THE TRAGEDY OF THE FIRST PERSECUTIONS
Besides introducing us to Saul, two verses later Luke tells us that “After the death of Stephen a great persecution broke out.” This, too, sets us up for a paschal experience. Up to this point, the followers of Jesus were all Jews, and Christianity seemed destined to remain simply a sub-group within Judaism confined to Jerusalem. Now with this horrible persecution the infant church seems about to perish altogether. But watch how Luke moves the story along:
On that day, there broke out a severe persecution of the church in Jerusalem, and all were scattered throughout the countryside of Judea and Samaria, except the apostles. Devout men buried Stephen and made a loud lament over him. Saul, meanwhile, was trying to destroy the church; entering house after house and dragging out men and women, he handed them over for imprisonment.
Now those who had been scattered went about preaching the word. Thus Philip went down to (the) city of Samaria and proclaimed the Messiah to them. With one accord, the crowds paid attention to what was said by Philip when they heard it and saw the signs he was doing. For unclean spirits, crying out in a loud voice, came out of many possessed people, and many paralyzed and crippled people were cured. There was great joy in that city (8:1-8).
Within the space of a few verses Christianity has burst out of Jerusalem and like a seed pod that has broken open and has begun to spread its seeds abroad. Two chapters later the spread of the Gospel is well under way: “Now those who had been scattered by the persecution that arose because of Stephen went as far as Phoenicia, Cyprus, and Antioch, preaching the word …” (11:19)

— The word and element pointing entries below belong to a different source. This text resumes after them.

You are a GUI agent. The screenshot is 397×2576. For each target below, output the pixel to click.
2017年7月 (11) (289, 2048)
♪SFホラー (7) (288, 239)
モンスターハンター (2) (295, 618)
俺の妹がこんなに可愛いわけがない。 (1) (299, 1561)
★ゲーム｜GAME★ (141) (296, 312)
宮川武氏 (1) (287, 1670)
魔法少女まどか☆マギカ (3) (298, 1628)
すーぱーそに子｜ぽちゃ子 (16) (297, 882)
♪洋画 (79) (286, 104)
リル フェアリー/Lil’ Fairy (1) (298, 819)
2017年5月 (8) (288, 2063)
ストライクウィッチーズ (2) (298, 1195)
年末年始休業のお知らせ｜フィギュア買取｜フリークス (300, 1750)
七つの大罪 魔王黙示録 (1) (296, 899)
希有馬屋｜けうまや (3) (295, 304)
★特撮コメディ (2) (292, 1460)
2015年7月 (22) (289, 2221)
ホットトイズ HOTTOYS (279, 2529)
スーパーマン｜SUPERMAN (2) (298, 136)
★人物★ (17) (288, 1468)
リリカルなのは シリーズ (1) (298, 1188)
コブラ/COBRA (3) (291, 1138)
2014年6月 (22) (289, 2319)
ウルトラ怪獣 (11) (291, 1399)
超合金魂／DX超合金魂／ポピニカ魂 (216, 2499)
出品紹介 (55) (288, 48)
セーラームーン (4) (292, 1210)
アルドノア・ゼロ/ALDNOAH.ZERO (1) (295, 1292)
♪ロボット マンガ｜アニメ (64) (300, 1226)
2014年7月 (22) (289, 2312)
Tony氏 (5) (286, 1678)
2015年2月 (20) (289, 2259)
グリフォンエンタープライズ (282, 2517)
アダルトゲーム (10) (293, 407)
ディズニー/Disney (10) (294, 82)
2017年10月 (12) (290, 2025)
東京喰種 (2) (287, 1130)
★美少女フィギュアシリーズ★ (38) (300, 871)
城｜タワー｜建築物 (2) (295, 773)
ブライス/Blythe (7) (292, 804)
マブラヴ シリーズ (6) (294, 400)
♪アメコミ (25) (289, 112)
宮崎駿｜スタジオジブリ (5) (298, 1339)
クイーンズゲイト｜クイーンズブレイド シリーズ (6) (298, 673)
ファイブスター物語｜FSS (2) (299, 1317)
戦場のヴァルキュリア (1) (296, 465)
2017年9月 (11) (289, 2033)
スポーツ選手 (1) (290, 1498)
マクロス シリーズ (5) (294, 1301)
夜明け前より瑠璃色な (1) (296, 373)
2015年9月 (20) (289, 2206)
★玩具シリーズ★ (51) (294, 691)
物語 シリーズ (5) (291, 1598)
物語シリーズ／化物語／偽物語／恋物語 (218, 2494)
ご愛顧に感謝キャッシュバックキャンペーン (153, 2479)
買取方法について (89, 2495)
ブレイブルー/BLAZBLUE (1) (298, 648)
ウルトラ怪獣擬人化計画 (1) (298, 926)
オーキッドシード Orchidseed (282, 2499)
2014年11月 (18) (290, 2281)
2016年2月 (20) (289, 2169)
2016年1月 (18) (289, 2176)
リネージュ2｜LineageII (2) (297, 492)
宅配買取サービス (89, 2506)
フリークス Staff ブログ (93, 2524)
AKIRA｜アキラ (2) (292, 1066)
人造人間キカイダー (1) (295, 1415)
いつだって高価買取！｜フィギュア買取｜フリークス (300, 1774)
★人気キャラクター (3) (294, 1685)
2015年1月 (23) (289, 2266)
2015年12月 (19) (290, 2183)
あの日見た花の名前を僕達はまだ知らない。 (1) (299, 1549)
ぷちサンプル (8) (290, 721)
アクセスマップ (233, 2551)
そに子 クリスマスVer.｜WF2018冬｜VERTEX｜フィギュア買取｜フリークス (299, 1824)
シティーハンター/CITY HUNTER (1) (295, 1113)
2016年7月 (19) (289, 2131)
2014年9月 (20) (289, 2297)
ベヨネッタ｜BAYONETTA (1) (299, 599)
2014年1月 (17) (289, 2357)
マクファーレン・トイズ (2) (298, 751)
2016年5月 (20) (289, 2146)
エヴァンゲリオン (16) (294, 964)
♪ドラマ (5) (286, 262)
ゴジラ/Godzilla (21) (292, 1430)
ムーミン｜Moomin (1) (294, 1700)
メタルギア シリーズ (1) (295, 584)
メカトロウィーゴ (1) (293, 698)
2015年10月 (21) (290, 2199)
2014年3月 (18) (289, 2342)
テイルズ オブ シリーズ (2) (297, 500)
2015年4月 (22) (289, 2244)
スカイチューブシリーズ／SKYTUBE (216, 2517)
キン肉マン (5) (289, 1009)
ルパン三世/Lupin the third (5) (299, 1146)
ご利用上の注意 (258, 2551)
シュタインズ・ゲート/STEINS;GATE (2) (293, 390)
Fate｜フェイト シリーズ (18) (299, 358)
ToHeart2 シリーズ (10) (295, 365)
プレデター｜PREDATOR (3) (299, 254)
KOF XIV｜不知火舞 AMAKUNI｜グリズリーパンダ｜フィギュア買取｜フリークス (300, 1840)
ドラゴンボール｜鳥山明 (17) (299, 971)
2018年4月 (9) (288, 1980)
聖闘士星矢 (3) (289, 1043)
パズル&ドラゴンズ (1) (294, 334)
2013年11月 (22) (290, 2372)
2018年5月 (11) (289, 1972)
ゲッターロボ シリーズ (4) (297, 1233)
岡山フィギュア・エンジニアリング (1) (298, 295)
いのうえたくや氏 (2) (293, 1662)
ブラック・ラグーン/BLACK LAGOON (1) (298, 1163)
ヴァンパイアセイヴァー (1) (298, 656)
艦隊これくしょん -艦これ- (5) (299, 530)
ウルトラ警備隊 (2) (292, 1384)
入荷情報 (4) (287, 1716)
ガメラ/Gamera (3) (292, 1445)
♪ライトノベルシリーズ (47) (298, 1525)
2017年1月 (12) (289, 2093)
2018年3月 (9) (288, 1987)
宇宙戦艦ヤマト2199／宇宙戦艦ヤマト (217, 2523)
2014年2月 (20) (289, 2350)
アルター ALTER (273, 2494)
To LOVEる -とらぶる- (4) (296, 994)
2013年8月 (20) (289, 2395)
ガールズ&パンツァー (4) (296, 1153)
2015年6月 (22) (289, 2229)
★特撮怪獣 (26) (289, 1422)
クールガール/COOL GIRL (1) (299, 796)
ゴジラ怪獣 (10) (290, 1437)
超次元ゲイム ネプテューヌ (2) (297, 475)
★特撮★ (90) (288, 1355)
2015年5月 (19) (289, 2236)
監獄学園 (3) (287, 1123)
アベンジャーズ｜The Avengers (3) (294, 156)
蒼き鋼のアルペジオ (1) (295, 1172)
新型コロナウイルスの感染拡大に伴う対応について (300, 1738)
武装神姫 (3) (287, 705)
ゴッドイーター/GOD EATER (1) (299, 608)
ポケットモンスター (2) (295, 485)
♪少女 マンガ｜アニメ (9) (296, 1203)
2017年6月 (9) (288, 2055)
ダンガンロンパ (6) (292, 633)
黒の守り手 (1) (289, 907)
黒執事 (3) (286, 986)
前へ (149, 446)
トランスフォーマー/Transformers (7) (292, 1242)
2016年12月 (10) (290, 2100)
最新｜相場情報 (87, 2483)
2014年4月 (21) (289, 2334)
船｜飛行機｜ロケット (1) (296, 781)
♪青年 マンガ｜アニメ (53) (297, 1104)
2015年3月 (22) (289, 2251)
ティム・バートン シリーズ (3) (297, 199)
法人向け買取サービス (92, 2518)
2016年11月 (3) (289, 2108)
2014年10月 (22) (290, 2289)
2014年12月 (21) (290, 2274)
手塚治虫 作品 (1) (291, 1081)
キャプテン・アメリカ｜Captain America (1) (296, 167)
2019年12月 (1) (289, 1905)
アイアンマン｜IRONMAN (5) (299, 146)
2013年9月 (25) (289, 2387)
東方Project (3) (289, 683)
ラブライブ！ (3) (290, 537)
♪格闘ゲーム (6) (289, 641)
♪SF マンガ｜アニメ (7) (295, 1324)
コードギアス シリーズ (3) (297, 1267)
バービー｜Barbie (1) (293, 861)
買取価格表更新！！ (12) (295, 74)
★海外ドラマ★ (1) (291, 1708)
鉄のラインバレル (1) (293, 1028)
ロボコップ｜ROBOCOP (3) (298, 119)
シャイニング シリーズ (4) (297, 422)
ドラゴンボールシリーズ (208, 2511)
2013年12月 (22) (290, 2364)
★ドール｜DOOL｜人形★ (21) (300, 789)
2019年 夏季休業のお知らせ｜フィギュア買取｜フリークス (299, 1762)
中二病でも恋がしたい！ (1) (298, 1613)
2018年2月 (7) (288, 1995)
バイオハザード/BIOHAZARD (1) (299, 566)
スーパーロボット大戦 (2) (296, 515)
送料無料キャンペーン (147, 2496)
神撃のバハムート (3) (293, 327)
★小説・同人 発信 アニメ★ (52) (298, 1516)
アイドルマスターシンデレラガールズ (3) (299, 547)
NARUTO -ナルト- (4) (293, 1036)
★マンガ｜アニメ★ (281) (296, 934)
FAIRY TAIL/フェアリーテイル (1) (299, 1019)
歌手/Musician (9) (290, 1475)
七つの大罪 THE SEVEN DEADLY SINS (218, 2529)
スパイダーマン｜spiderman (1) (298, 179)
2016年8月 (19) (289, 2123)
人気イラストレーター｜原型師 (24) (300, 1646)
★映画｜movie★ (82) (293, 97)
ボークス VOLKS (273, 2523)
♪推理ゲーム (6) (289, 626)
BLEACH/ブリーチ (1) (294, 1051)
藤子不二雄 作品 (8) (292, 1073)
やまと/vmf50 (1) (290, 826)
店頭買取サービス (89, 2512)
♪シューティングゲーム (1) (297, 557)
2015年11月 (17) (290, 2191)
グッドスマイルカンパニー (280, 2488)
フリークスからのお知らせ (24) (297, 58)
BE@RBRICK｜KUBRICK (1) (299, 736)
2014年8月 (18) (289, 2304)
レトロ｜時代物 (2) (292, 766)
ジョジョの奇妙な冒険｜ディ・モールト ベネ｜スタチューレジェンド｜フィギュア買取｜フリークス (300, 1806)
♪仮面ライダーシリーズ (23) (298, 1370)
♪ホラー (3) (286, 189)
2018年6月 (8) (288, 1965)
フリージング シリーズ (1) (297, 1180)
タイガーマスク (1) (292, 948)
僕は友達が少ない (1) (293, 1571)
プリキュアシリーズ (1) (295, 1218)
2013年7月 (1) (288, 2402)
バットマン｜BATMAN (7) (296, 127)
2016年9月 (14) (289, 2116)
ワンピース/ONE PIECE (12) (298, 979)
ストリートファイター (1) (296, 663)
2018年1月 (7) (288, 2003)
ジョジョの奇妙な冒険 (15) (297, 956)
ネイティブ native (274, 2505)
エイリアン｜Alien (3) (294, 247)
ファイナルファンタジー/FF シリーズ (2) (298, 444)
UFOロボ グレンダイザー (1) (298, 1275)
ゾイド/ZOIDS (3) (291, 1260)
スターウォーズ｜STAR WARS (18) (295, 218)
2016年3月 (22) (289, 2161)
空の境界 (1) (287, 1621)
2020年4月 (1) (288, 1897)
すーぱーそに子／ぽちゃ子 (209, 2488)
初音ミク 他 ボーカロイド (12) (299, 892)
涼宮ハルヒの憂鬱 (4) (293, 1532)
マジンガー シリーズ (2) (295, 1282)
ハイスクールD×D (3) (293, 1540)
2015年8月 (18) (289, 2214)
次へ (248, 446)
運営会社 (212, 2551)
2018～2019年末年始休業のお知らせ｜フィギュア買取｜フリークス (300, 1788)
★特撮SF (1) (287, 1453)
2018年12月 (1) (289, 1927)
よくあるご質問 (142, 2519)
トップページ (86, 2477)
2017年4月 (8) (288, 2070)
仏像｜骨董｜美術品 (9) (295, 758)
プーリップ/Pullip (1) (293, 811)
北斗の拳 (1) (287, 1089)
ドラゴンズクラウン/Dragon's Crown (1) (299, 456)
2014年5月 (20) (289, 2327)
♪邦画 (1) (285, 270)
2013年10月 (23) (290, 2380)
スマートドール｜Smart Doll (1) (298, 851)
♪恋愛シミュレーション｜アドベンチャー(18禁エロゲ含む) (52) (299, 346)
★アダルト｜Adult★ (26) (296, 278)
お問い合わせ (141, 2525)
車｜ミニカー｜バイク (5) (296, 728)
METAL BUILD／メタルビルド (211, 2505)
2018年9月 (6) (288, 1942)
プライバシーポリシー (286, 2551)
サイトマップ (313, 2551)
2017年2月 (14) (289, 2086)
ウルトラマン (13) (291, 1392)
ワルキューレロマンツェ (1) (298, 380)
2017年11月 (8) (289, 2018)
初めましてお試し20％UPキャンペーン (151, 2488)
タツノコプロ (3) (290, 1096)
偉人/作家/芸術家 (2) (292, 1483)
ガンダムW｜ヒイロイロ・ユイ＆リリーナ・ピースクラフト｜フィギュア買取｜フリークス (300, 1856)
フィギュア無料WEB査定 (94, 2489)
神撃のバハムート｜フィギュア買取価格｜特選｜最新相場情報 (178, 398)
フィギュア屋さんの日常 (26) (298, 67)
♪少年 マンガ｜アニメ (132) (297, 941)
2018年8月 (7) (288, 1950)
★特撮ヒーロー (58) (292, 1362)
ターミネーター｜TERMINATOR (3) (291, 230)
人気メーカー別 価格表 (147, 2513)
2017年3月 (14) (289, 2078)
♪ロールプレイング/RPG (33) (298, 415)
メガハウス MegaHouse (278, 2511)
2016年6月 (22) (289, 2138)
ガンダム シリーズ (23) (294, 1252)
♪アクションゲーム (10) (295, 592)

TROUBLED TIMES AND THE PASCHAL EVENT
Two traumatic and catastrophic events in the life of the early church, the death of Stephen and the outbreak of the first persecution of Christians, both turn out to be paschal events, sources of unexpected new life out of death…
Maybe in my next blog I’ll follow a little further this theme of the role of “troubled times” in the story of early church. Meanwhile I’m finding the plot of the Acts of the Apostles to be a real source of encouragement.
..............Watch for wind-borne seeds!